** BEGIN Provided data **

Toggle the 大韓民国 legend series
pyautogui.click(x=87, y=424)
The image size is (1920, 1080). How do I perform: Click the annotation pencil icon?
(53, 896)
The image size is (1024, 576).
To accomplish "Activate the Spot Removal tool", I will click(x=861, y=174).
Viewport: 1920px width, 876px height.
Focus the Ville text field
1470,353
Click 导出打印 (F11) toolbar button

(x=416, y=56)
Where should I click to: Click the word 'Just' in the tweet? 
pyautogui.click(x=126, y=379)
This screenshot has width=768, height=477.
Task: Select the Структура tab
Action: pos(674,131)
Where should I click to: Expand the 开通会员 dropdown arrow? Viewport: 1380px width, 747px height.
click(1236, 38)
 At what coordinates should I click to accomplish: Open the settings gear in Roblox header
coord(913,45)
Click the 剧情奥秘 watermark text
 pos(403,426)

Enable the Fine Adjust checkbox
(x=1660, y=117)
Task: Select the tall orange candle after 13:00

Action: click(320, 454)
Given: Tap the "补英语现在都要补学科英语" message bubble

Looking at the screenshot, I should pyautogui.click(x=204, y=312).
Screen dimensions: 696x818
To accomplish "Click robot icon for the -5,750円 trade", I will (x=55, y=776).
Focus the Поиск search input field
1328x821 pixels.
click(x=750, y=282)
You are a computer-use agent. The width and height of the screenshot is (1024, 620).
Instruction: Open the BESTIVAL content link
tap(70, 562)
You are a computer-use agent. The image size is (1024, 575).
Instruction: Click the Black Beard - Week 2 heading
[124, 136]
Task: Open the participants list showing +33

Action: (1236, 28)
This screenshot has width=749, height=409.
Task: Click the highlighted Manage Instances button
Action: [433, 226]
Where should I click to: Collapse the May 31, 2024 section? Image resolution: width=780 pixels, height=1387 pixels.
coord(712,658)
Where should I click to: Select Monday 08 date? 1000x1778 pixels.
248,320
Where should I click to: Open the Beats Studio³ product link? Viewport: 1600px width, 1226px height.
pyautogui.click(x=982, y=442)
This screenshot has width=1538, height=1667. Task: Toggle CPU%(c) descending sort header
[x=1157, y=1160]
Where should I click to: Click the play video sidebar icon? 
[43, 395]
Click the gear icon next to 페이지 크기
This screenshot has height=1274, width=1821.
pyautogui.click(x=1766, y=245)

** END Provided data **

§ **What is needed**
Copy every one of the rows above verbatim, with nothing changed.

§ **Correct response**
Toggle the 大韓民国 legend series
pyautogui.click(x=87, y=424)
The image size is (1920, 1080). How do I perform: Click the annotation pencil icon?
(53, 896)
The image size is (1024, 576).
To accomplish "Activate the Spot Removal tool", I will click(x=861, y=174).
Viewport: 1920px width, 876px height.
Focus the Ville text field
1470,353
Click 导出打印 (F11) toolbar button

(x=416, y=56)
Where should I click to: Click the word 'Just' in the tweet? 
pyautogui.click(x=126, y=379)
This screenshot has width=768, height=477.
Task: Select the Структура tab
Action: pos(674,131)
Where should I click to: Expand the 开通会员 dropdown arrow? Viewport: 1380px width, 747px height.
click(1236, 38)
 At what coordinates should I click to accomplish: Open the settings gear in Roblox header
coord(913,45)
Click the 剧情奥秘 watermark text
 pos(403,426)

Enable the Fine Adjust checkbox
(x=1660, y=117)
Task: Select the tall orange candle after 13:00

Action: click(320, 454)
Given: Tap the "补英语现在都要补学科英语" message bubble

Looking at the screenshot, I should pyautogui.click(x=204, y=312).
Screen dimensions: 696x818
To accomplish "Click robot icon for the -5,750円 trade", I will (x=55, y=776).
Focus the Поиск search input field
1328x821 pixels.
click(x=750, y=282)
You are a computer-use agent. The width and height of the screenshot is (1024, 620).
Instruction: Open the BESTIVAL content link
tap(70, 562)
You are a computer-use agent. The image size is (1024, 575).
Instruction: Click the Black Beard - Week 2 heading
[124, 136]
Task: Open the participants list showing +33

Action: (1236, 28)
This screenshot has width=749, height=409.
Task: Click the highlighted Manage Instances button
Action: [433, 226]
Where should I click to: Collapse the May 31, 2024 section? Image resolution: width=780 pixels, height=1387 pixels.
coord(712,658)
Where should I click to: Select Monday 08 date? 1000x1778 pixels.
248,320
Where should I click to: Open the Beats Studio³ product link? Viewport: 1600px width, 1226px height.
pyautogui.click(x=982, y=442)
This screenshot has width=1538, height=1667. Task: Toggle CPU%(c) descending sort header
[x=1157, y=1160]
Where should I click to: Click the play video sidebar icon? 
[43, 395]
Click the gear icon next to 페이지 크기
This screenshot has height=1274, width=1821.
pyautogui.click(x=1766, y=245)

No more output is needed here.